## Exercise passage

Content starts

Fresh Face: Magically removing makeup with towelettes
By Amy McHaney
Published August 30, 2017
My main problem, as it relates to face washing, is that I am exhausted by the end of the day and often fall asleep before I make it to any nighttime beauty ritual. If I sit down to watch television for a few minutes before bedtime, I never make it to the bed – I fall asleep on the couch in 2.2 seconds. If I’m tucking my children into bed and lie down with one for “just a minute,” I find myself waking up with a start in the middle of the night, still in said child’s bed.
So I started to wonder – is washing your face really that important? And if it is, can I figure out an easy way to get a face washing in each night?
The answer to the first question is yes – washing your face really is important. I do not wear much makeup, which I’ve used as an excuse when I don’t wash, “It’s fine – I don’t really wear makeup anyway.”
But dermatologists and beauty experts say otherwise. Your face accumulates tiny particles of dust and debris during the day, so even if you don’t wear makeup, your face still gets dirty. And if you do wear makeup, allowing it to stay on your face overnight can lead to clogged, enlarged pores.
“When makeup is left on, it blocks the natural exfoliating process, which can leave your skin looking dull,” Dr. Robins Ashinoff, director of cosmetic dermatology at Hackensack Medical Center in New Jersey told FutureDerm.
And all the nighttime lotions and potions you may have in your bathroom cabinet? They work exponentially better on clean skin. Blood flow to the skin is at its peak while you’re asleep, which helps all those lotions and potions absorb more effectively.
Convinced that I should make a concerted effort to wash my face nightly, I set out to find the easiest way to clean, a method I could adhere to. I discovered the solution to my problem with a quick trip to the drugstore makeup aisle: facial cleansing wipes.

Content ends

## Raw data
Content starts

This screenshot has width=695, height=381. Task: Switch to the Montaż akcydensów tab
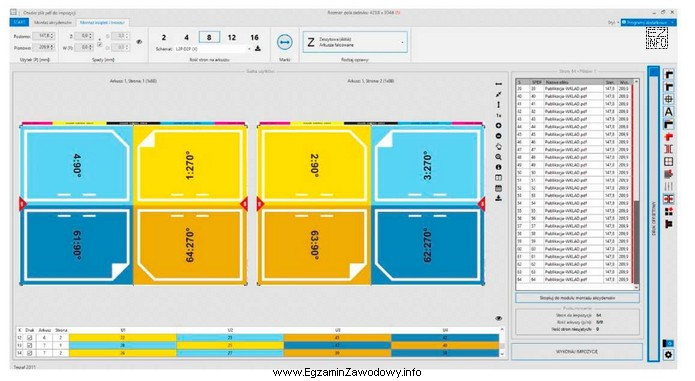coord(53,22)
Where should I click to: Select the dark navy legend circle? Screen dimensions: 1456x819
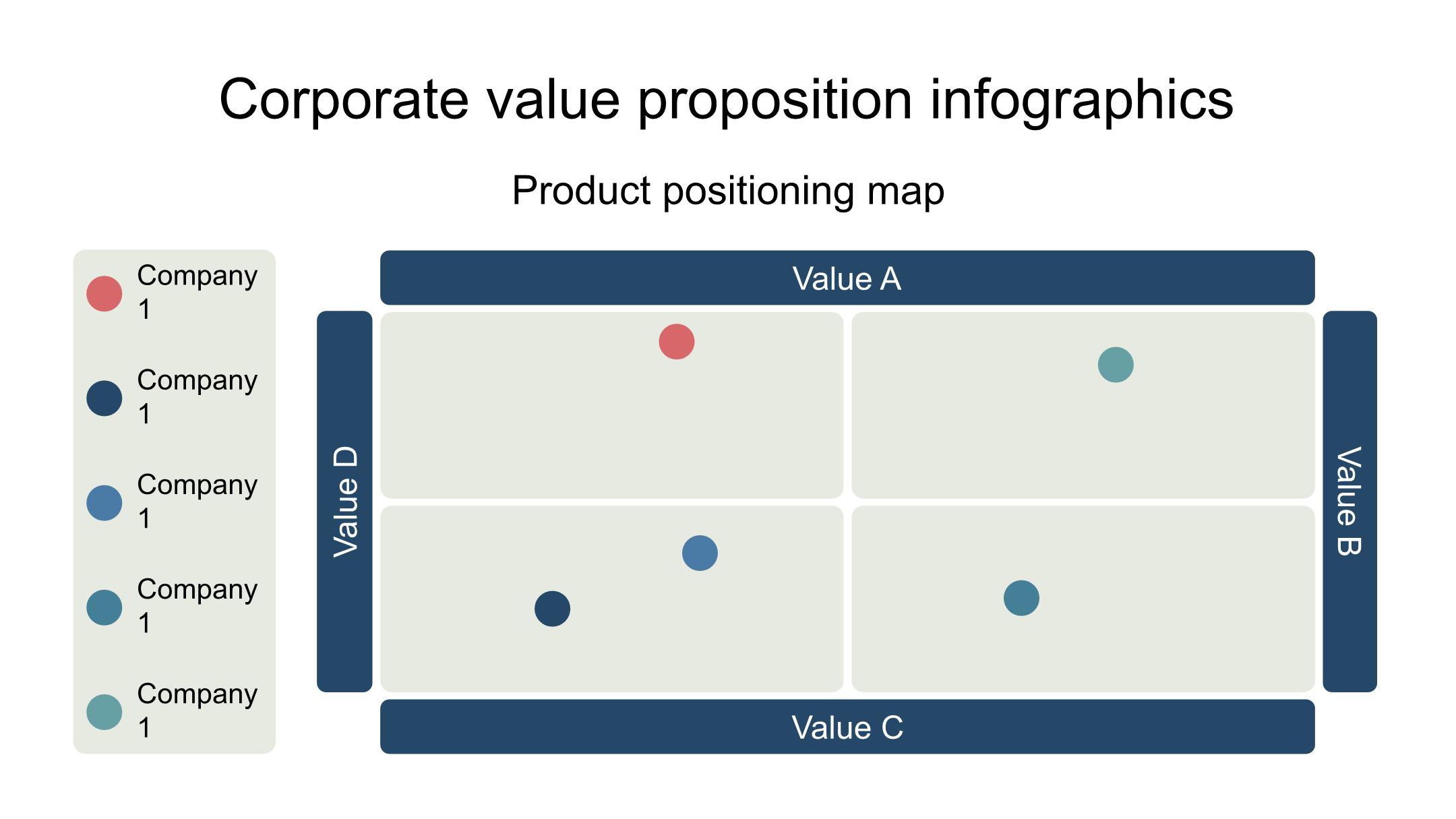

Content ends

## Work task 1
In the makeup-removal article, when is blood flow to the skin at its peak?
## Work task 2
From the makeup-removal article, extract the passage that begins at the words "Convinced that I" and stops after the words "facial cleansing wipes.".
You won't need the data for any of this.

## Response box 1
While you're asleep.

## Response box 2
Convinced that I should make a concerted effort to wash my face nightly, I set out to find the easiest way to clean, a method I could adhere to. I discovered the solution to my problem with a quick trip to the drugstore makeup aisle: facial cleansing wipes.